> [CONSIGNES]:
A: Que signifie le sigle CNRTL selon l'extrait sur le portail lexical du CNRTL ?
B: Relevez tous les onglets du site qui sont nommés dans l'extrait sur le portail lexical du CNRTL.
C: Reprenez l'extrait sur le portail lexical du CNRTL à la suite de sa dernière phrase et prolongez-le.

Les fascinantes révélations des réseaux de mots : épisode 1, « De rêves en escarboucle »


Je suis en train de préparer mes nouveaux cours de français pour l'année à venir. L'introduction récente d'un vidéo-projecteur dans ma salle permettant de faire certaines activités beaucoup plus aisément qu'auparavant, par exemple la consultation d'un site internet avec les élèves, j'ai songé, à l'occasion d'un travail sur le vocabulaire, à utiliser un site fabuleux que je connaissais déjà depuis quelques années.
Je voudrais aujourd'hui vous parler de ce que j'aime depuis longtemps dans ce site : ce sera mon premier épisode. Puis je vous dévoilerai une découverte que je viens d'y faire : ce sera mon deuxième épisode, que je posterai la semaine prochaine.

Ce site est plus exactement la page « portail lexical » du site du CNRTL, c'est-à-dire le Centre National de Ressources Textuelles et Lexicales, qui dépend du CNRS. L'adresse en est la suivante : http://www.cnrtl.fr/portail/
Il vous offre la plus riche quantité de choses que vous pouvez savoir sur un mot, grâce à ses différents onglets. L'onglet « Lexicographie » reprend intégralement les articles du meilleur dictionnaire de français en ligne, le TLFi (Trésor de la Langue Française informatisé), http://atilf.atilf.fr/tlf.htm, mais avec des surlignages en couleur qui rendent la lecture des longs articles plus aisée, notamment pour nos jeunes élèves.
Les onglets « Synonymie » et « Antonymie » vous offrent une liste de synonymes et d'antonymes, assortis chacun d'un bâtonnet plus ou moins coloré qui vous indique la plus ou moins grande perfection de la synonymie ou de l'antonymie.

Données de coordonnées des entrées:
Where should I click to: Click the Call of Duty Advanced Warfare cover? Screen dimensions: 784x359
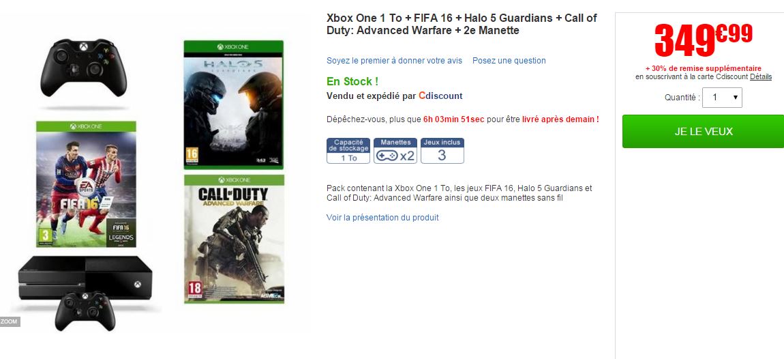pos(234,239)
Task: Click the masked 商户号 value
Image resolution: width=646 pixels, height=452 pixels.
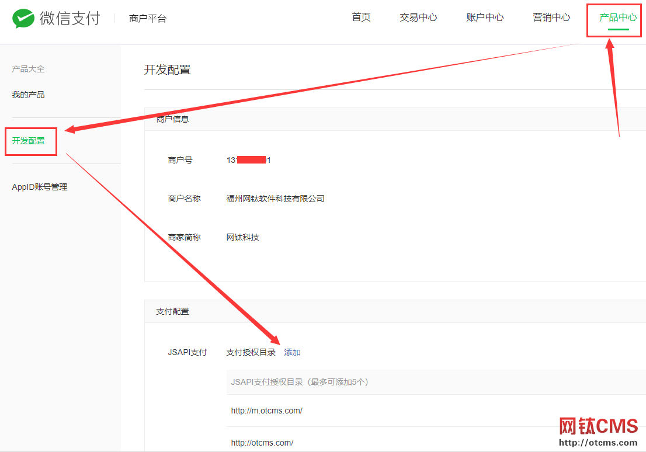Action: [x=249, y=159]
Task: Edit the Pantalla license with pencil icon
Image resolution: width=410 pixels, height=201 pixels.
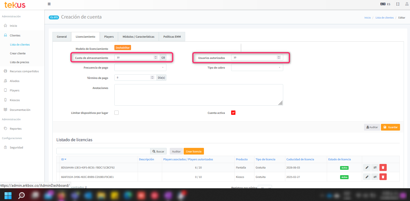Action: click(x=367, y=168)
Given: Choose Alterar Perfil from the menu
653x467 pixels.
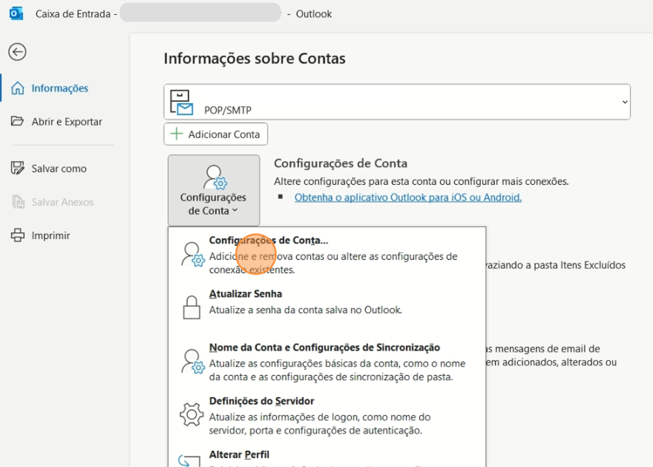Looking at the screenshot, I should click(x=239, y=455).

> [RÉPONSES PAR CONSIGNE]:
A: Centre National de Ressources Textuelles et Lexicales.

B:
- Lexicographie
- Synonymie
- Antonymie

C:
Mais mon onglet préféré, c'est « Concordance ». Cet onglet propose des citations d'auteurs incluant le mot. Vous me direz : rien de neuf, c'est ce que font de nombreux dictionnaires, et c'est ce que font d'ailleurs les articles du TLFi dans la partie « Lexicographie ». Non, c'est totalement différent, car ces citations sont générées automatiquement par ordinateur, à partir d'une autre ressource à laquelle est liée le portail lexicographique. Il s'agit de la base Frantext, une base de 500 œuvres de la littérature française libres de droit, publiées entre la fin du XVIIIe s. et le début du XXe s. Pas après, parce qu'elles ne seraient pas encore libres de droit ; pas avant, parce que – je suppose – on bascule dans une langue française qui nécessite une traduction en français moderne (traduction qui, elle, n'est pas libre de droit) et parce que l'impression, moins régulière qu'au XIXe s. (papier plus épais, encre plus baveuse, lignes moins droites, etc.), n'a pas pu bénéficier d'une numérisation aussi facile que les œuvres ultérieures.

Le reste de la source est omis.